■ Text shown
The fakest celebrity-dating reality show of the season…and maybe the most successful

People never get enough of love. When fictitious love stories from novels, films, and TV dramas aren’t enough to meet their demand, a reality show comes assure them that love is real—or is it?

We Are in Love, a licensed remake of popular South Korean variety show We Got Married, started airing its third season on Jiangsu TV this month. The show pairs up celebrities to go on dates together. Each episode, participants will also reveal their thoughts and feelings about their relationship in separate interviews. The Chinese version maintains the same basic format as the original Korean show but changed the couples from “married” to just “dating,” possibly to make the story more realistic.

It didn’t.

Now, the key of a reality show is the “reality.” Reality shows are known as 真人秀 (zhēnrénxiù) in Chinese, and 真 means “real, true, or sincere.” Anyone who follows celebrities at all knows that none of these couples are actually dating or in love, the truest part of the show being that all celebrities act undert their real names—and, somehow, gain real popularity from participating in this sham, scripted, predictable PR move disguised as entertainment. How? Let’s delve into the show’s formula.

They’re pretty

First of all, pretty faces are worth a thousand words (or RMBs). Just like any romance TV series you can think of, beautiful celebrities are the bread and butter of this show. Even viewers themselves admit that the stars’ looks matter when they decide whether they would like to watch a show; as some netizens have put it, in many cases, “Gook looks are worth it (颜值即正义).”


Wei Daxun (left) and Li Qin from Season 2



Song Jihyo(Korea, right)and Chen Bolin from Season 2

They know how to please

Celebrities, especially the pop stars, always know what kind of characters they should put on to charm a room. Though in a reality show, they are supposed to be themselves, they are in fact just “playing” themselves. Take the three couples in the first season for examples.

■ Problem set
1/ In the dating-show piece, which channel began airing the third season of We Are in Love?
2/ Please copy the dating-show piece from "People never get" down to "real—or is it?", swapping "fictitious" for "made-up".
The rows after this are separate material.

■ Extracted records
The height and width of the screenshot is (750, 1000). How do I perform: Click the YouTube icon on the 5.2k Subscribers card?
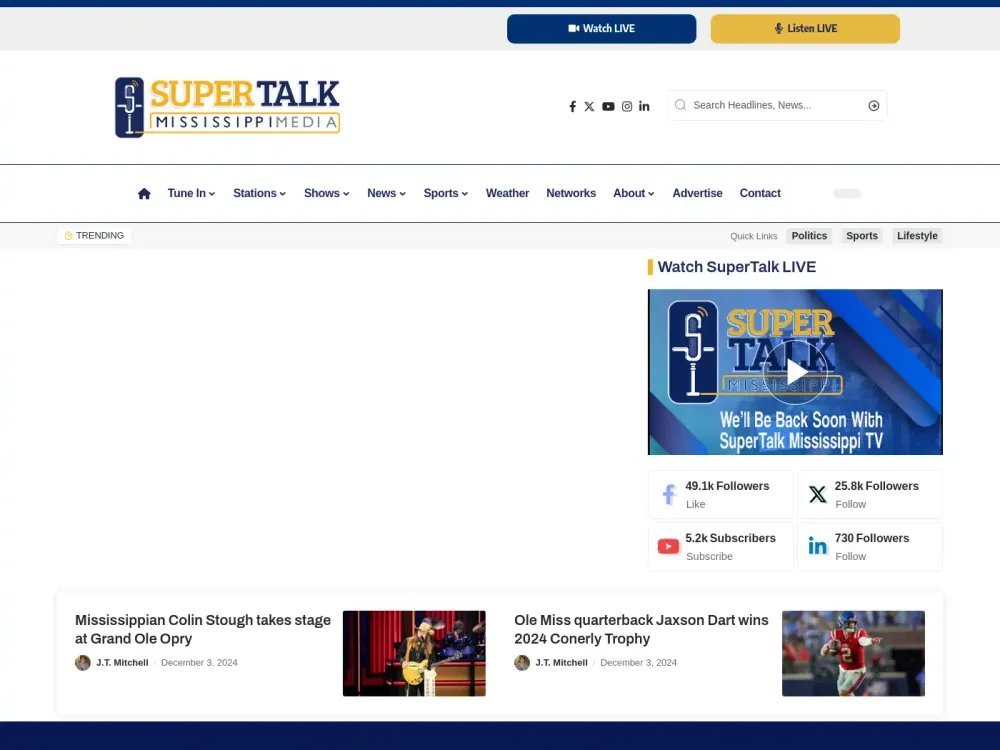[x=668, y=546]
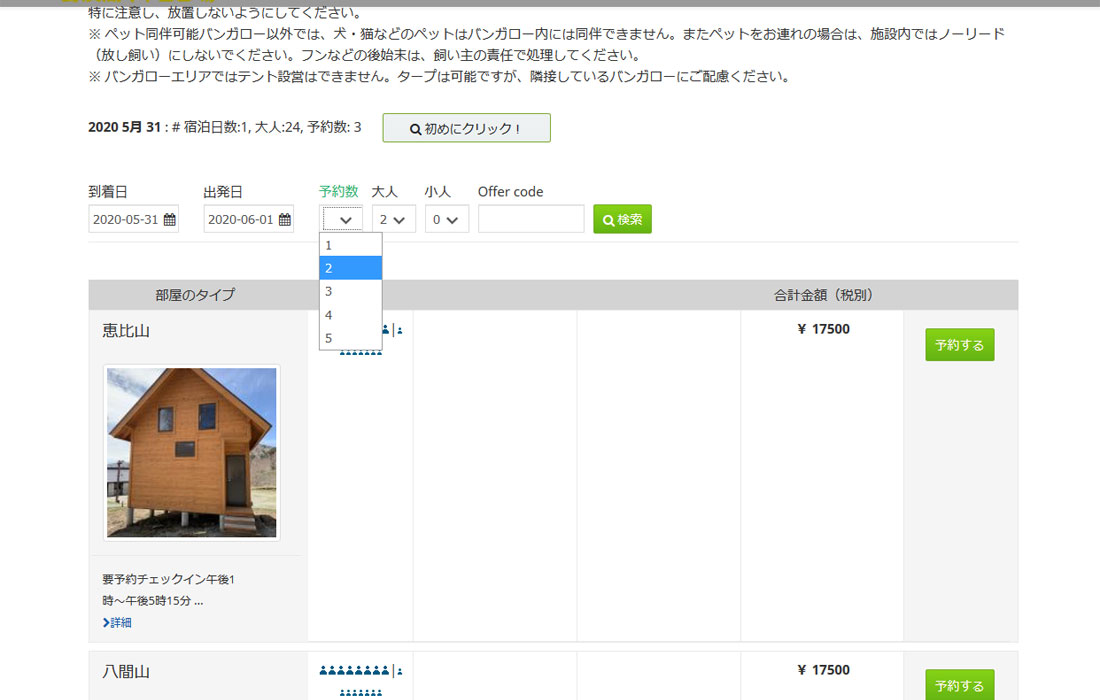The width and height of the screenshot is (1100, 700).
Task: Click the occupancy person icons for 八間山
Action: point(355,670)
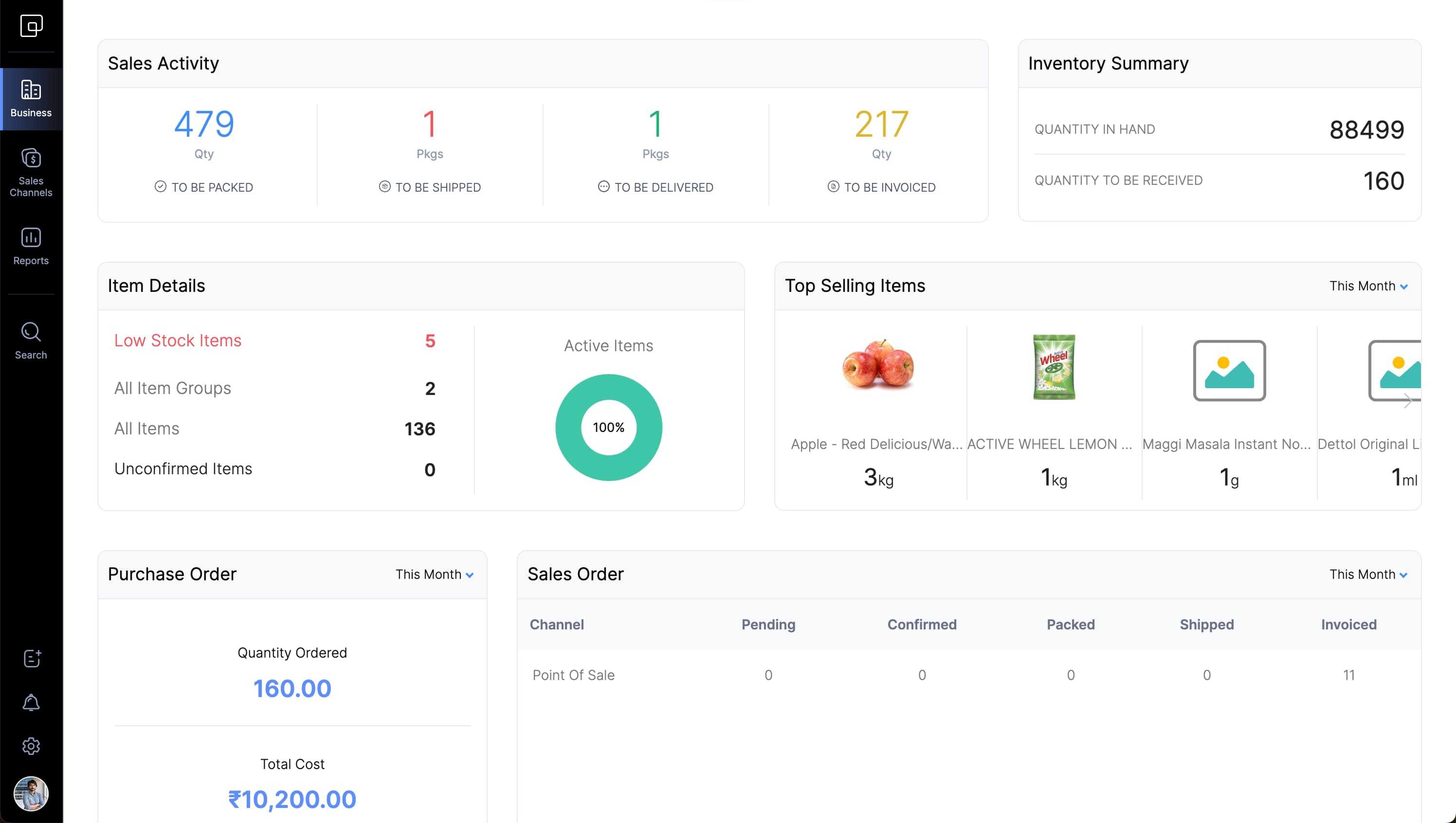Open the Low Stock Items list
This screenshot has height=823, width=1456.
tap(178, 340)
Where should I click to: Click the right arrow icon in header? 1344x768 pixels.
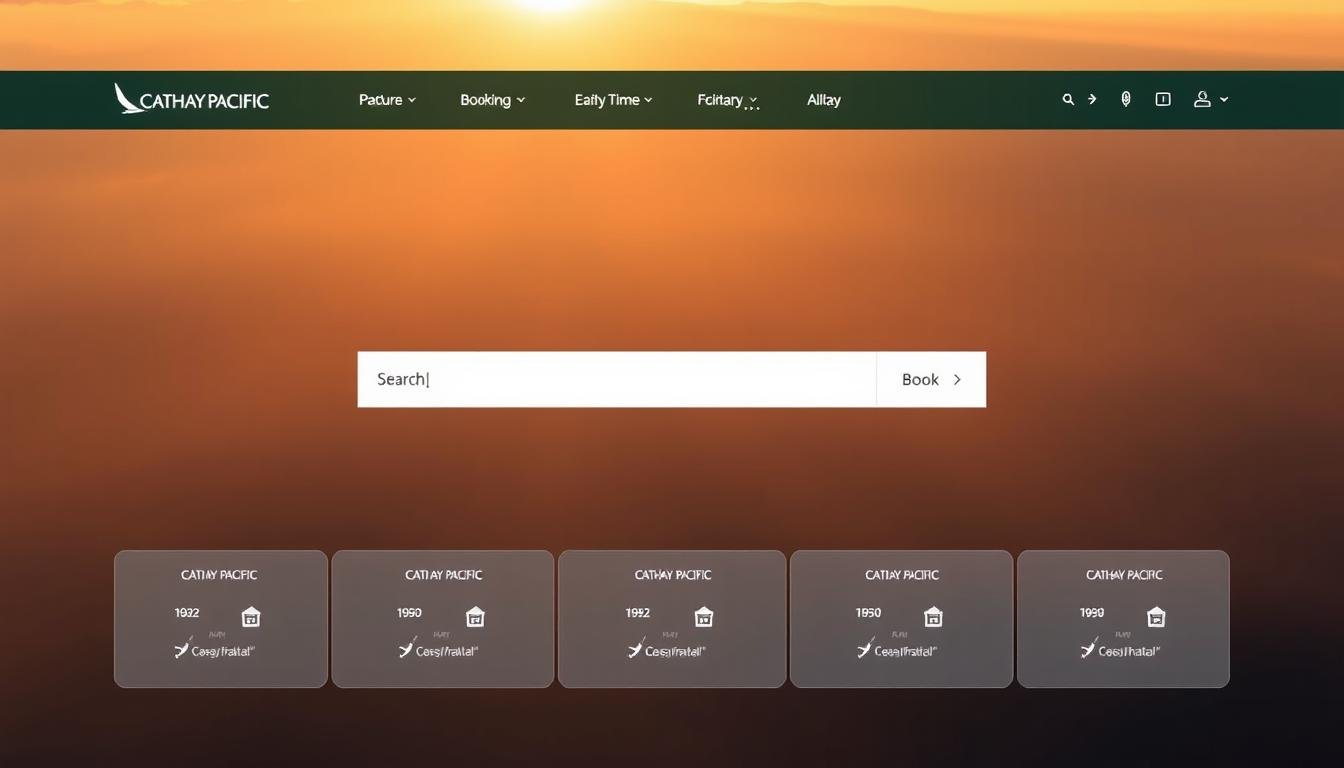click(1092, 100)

* * *

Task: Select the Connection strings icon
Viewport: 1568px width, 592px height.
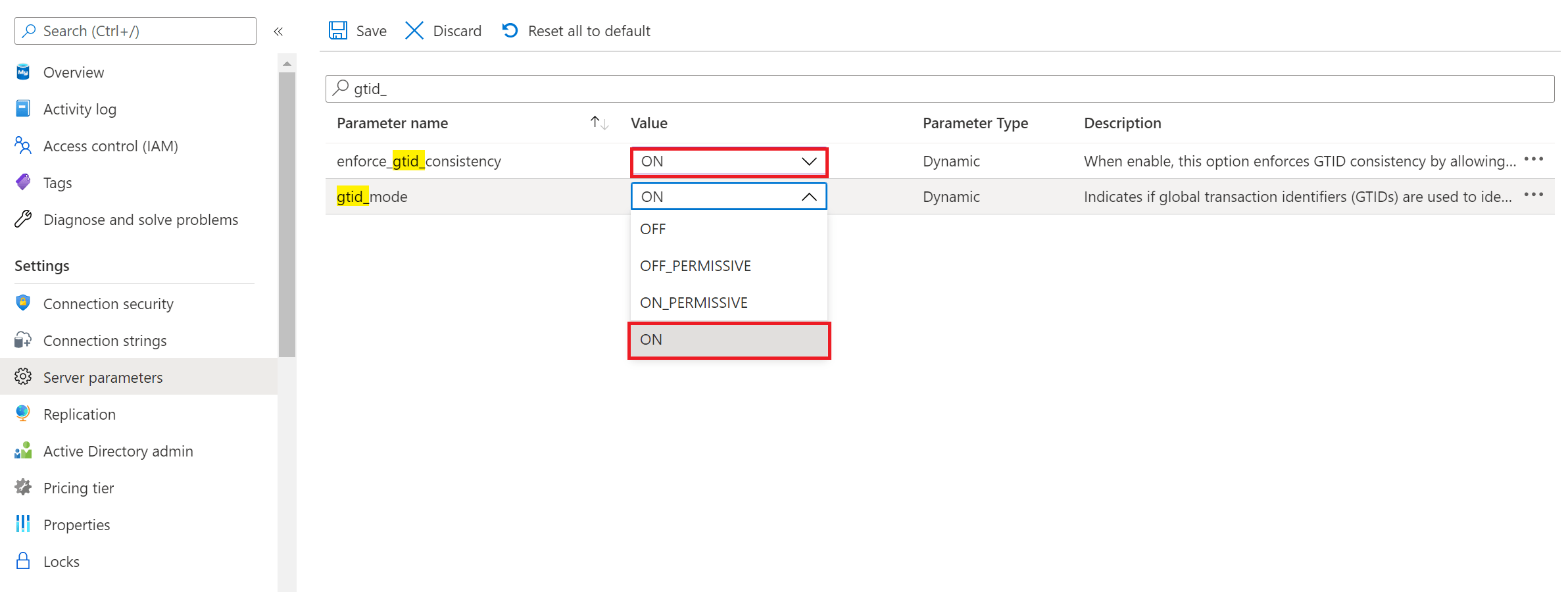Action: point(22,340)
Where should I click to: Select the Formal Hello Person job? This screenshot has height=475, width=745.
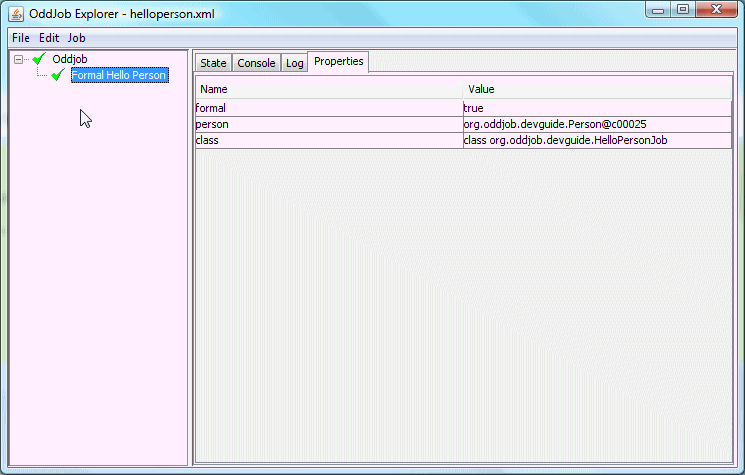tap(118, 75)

--

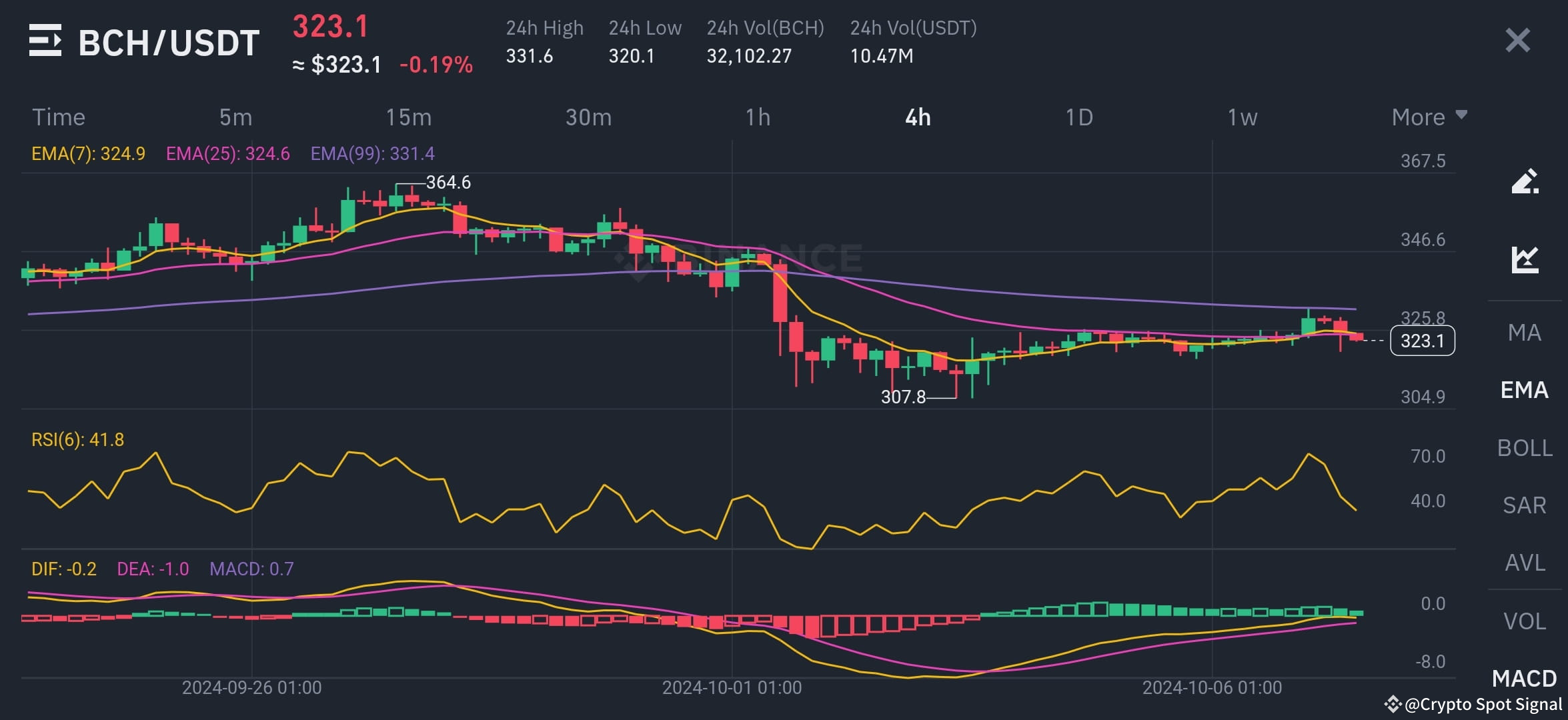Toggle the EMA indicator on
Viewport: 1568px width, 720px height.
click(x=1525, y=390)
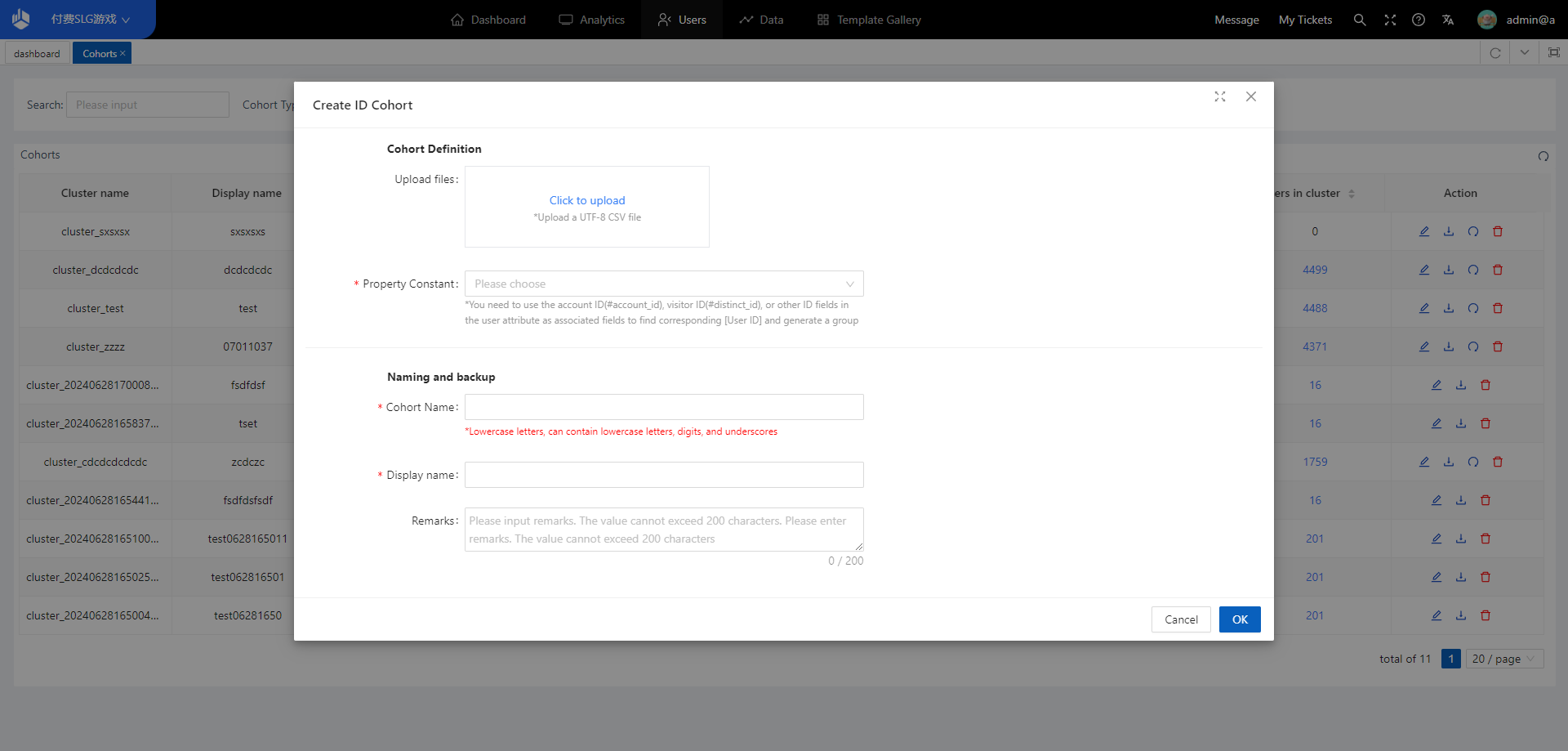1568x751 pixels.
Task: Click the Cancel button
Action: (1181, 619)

■ The answers
1/ Jiangsu TV

2/
People never get enough of love. When made-up love stories from novels, films, and TV dramas aren’t enough to meet their demand, a reality show comes assure them that love is real—or is it?